The Four Primary Opportunities for Revenue Most Psych Behavioral Is Missing
So there are three large revenue opportunities here for psych behavioral:
- They can create high-quality, differentiated care, and then make sure to communicate that quality and differentiation to referral partners.
- They can add on a direct-to-consumer (DTC) engagement strategy. As outlined in our article “What Can Psych Behavioral Learn from Big Pharma?”, any healthcare organization that combines a traditional B2B strategy with DTC sees an increase of anywhere from 2-4X in revenue, EVEN AFTER additional marketing spend is accounted for.
- There is an entire local market of commercial and private pay that are looking to stay closer to home, but aren’t even aware that there are local options. Or, they think local options are just for Medicaid, which they don’t want to go to. Just look at the Google reviews for most psych behavioral facilities. Would you pay money to go to a psych hospital with an average of 2-3 stars? As we’ve seen in addiction treatment, the answer is no, and the same holds true for psych behavioral, which is why just revamping outreach efforts to focus on the commercial market is not enough, internal intake processes and the care experience needs to change as well.
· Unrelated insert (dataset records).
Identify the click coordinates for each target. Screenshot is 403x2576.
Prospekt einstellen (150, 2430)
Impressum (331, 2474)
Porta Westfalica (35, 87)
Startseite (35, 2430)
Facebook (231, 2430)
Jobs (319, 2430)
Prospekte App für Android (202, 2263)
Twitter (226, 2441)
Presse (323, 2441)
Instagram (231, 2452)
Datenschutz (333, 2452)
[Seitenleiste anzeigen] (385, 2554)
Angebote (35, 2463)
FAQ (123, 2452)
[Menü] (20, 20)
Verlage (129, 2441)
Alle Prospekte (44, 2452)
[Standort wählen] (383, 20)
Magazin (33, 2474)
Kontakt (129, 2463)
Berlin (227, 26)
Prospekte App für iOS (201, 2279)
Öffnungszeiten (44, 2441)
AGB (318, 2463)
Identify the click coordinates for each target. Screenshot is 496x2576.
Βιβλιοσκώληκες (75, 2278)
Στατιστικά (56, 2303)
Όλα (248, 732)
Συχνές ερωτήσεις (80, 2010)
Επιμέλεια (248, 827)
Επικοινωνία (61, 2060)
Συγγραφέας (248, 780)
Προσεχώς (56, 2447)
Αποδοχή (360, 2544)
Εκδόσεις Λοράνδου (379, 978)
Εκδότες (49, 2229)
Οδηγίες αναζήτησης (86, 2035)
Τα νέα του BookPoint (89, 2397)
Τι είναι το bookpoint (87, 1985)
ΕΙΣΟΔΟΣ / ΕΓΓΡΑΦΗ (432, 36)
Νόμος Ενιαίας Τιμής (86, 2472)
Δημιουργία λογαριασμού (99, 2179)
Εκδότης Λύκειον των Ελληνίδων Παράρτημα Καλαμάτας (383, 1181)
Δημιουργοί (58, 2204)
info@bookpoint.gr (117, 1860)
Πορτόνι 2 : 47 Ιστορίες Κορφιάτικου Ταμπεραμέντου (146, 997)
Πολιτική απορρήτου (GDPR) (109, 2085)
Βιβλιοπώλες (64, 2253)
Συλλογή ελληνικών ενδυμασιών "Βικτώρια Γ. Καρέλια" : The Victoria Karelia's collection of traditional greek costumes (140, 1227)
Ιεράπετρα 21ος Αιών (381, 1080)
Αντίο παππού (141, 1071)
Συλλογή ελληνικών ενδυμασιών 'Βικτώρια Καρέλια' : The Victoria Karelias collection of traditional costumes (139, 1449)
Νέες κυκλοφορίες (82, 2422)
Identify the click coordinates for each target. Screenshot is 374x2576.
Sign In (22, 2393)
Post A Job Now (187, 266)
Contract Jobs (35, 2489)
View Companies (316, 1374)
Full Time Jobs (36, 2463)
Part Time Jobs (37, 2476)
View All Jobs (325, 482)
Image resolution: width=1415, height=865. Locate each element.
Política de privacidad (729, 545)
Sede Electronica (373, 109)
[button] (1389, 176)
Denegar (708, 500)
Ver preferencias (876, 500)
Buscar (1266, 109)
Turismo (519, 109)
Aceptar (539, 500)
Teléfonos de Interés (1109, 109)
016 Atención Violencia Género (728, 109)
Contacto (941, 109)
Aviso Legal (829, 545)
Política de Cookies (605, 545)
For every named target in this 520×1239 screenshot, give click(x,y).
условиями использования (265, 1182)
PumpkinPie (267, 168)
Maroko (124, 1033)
- Operational cost reductions through longer lengths of stay, less staff burn-out, and lower staffing needs in general by having a higher commercial pay mix.

The final piece in all of this is a complete lack of synergy or brand across psych behavioral facilities. Acadia and UHS are both the epitome of this dying model for all the reasons outlined above, but also because the huge market force power that comes from a holistic and standardized approach to care and outreach is lacking in the traditional business model.
Have you ever talked to a consumer that knew who Acadia or UHS was? Neither have we. Have you ever even met the CEO of a UHS or Acadia facility that knew anything about other facilities? Almost never.
UHS and Acadia operate the same way that addiction treatment did ten years ago, basically as a large holding company with ownership of disparate facilities across the US. Besides perhaps a little back-end billing or some company-wide trainings, there is no platform here. Each facility does its own marketing, has its own EHR, has its own operations, and has basically no connection to any other facility in the country. That’s not even mentioning that basic internal systems haven’t been updated in a decade or more.
UHS and Acadia simply saw a gap in the marketplace where demand exceeded supply, and they filled it. But now that’s not even close to enough. There is a ton of potential in psych behavioral for increased revenue opportunities per facility and there is still a gap in the marketplace for well-known brands with consistent quality and standards of care to take over both in regional markets or nationally.

CoVid hasn’t broken the revenue model, it’s simply highlighted what has already been broken for quite some time, but no one bothered to do anything about it because there was simply no market pressure to do so. This is why executives at psych behavioral facilities are traditionally so slow to change or adapt, even when revenue benefits are extremely clear. They don't operate with a sense of urgency. The answer was always, “well, we’re profitable, so this isn’t something we need to act on. I think we’ll wait.” That answer is no longer good enough.